DATA SUPPLIED

- - -

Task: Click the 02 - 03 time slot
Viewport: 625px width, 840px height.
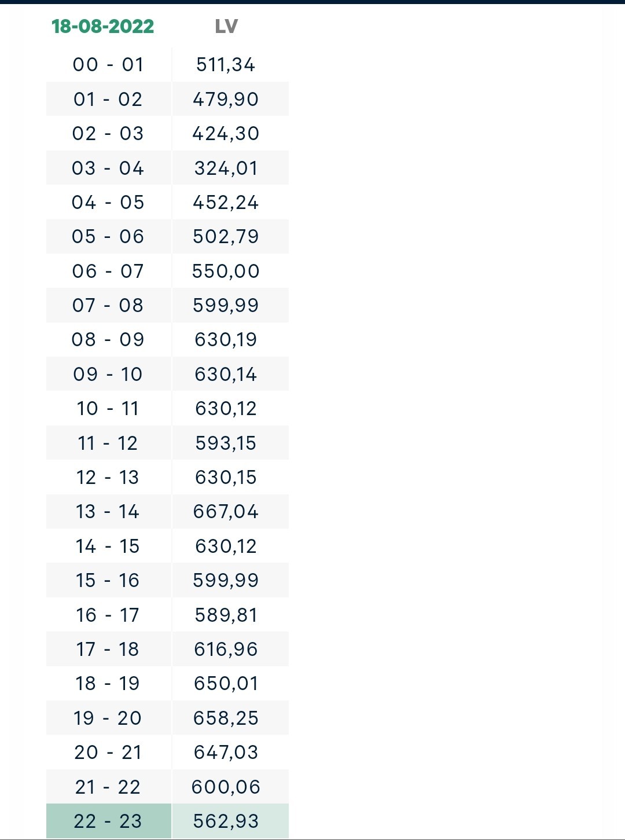Action: [108, 133]
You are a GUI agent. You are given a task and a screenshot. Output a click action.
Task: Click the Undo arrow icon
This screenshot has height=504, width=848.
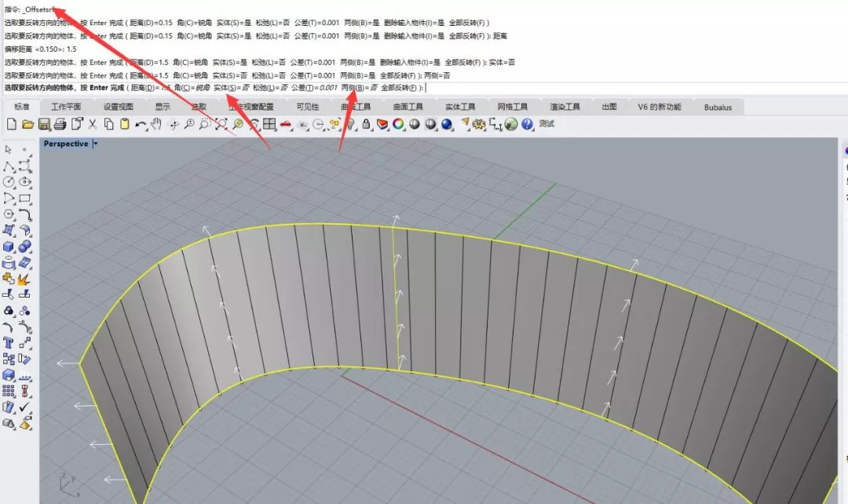click(141, 124)
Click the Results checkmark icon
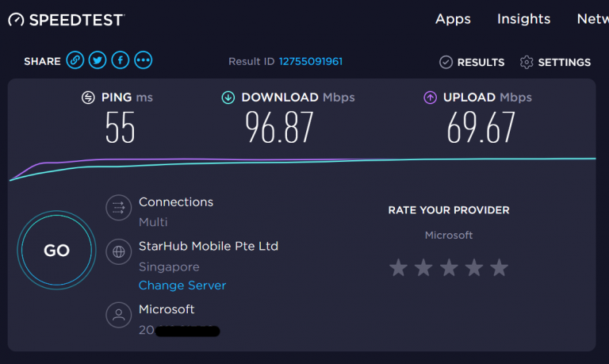The image size is (609, 364). click(x=446, y=62)
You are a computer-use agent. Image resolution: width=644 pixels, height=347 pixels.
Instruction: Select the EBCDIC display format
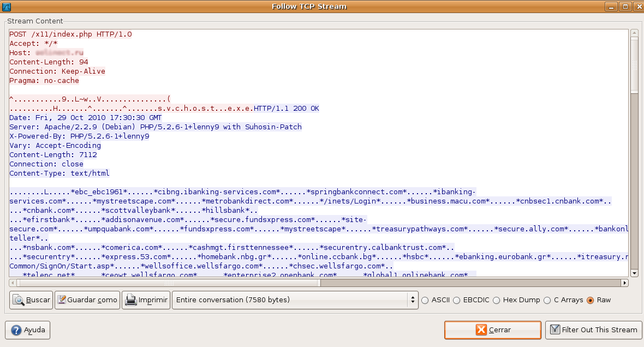pyautogui.click(x=457, y=300)
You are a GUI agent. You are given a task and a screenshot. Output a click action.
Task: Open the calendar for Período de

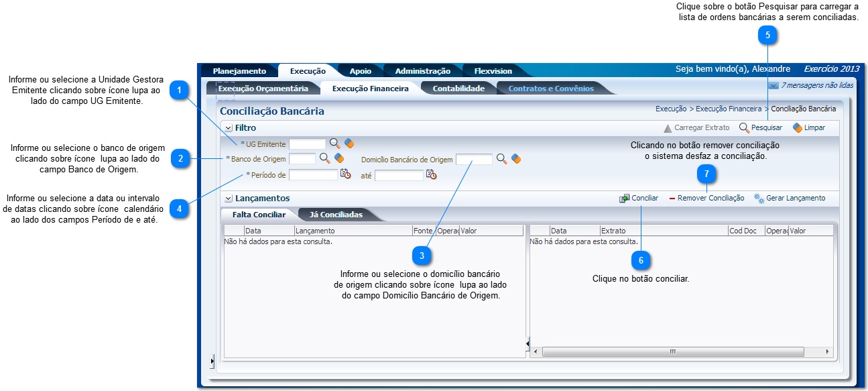point(345,174)
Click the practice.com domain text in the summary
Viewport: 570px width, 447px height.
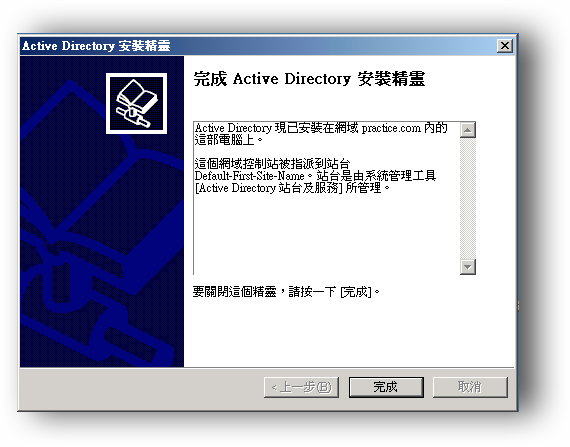391,128
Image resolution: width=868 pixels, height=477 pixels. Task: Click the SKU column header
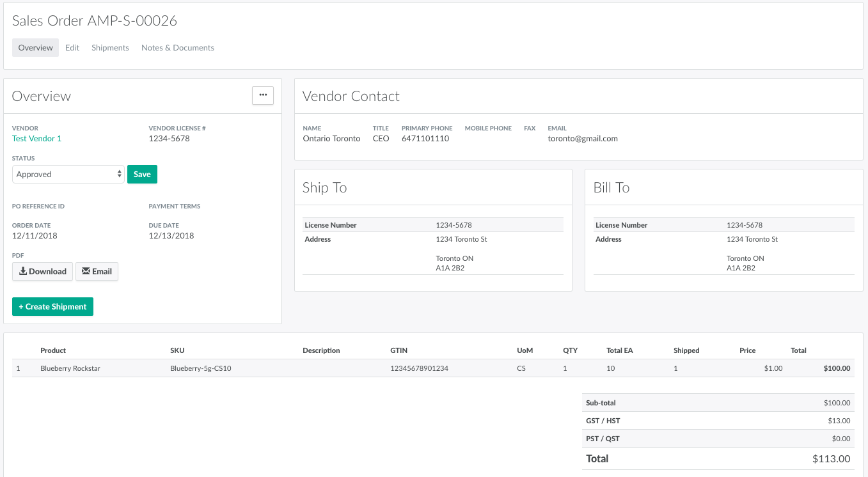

- - -

ABOUT THIS TASK
Only the text of the records belongs in the answer, printed exactly and without pictures.

ANSWER BELOW
Task: Click the 02 - 03 time slot
Viewport: 625px width, 840px height.
Action: [108, 133]
You are a GUI agent. You are given a task and a screenshot. Output a click action.
Task: Click the Undo arrow icon
This screenshot has height=504, width=848.
click(141, 124)
Click the Results checkmark icon
The image size is (609, 364). click(x=446, y=62)
You are a computer-use agent. Image resolution: width=644 pixels, height=347 pixels.
Instruction: Select the EBCDIC display format
pyautogui.click(x=457, y=300)
You are a GUI agent. You are given a task and a screenshot. Output a click action.
Task: Open the calendar for Período de

point(345,174)
Click the practice.com domain text in the summary
Viewport: 570px width, 447px height.
391,128
Image resolution: width=868 pixels, height=477 pixels. Task: Click the SKU column header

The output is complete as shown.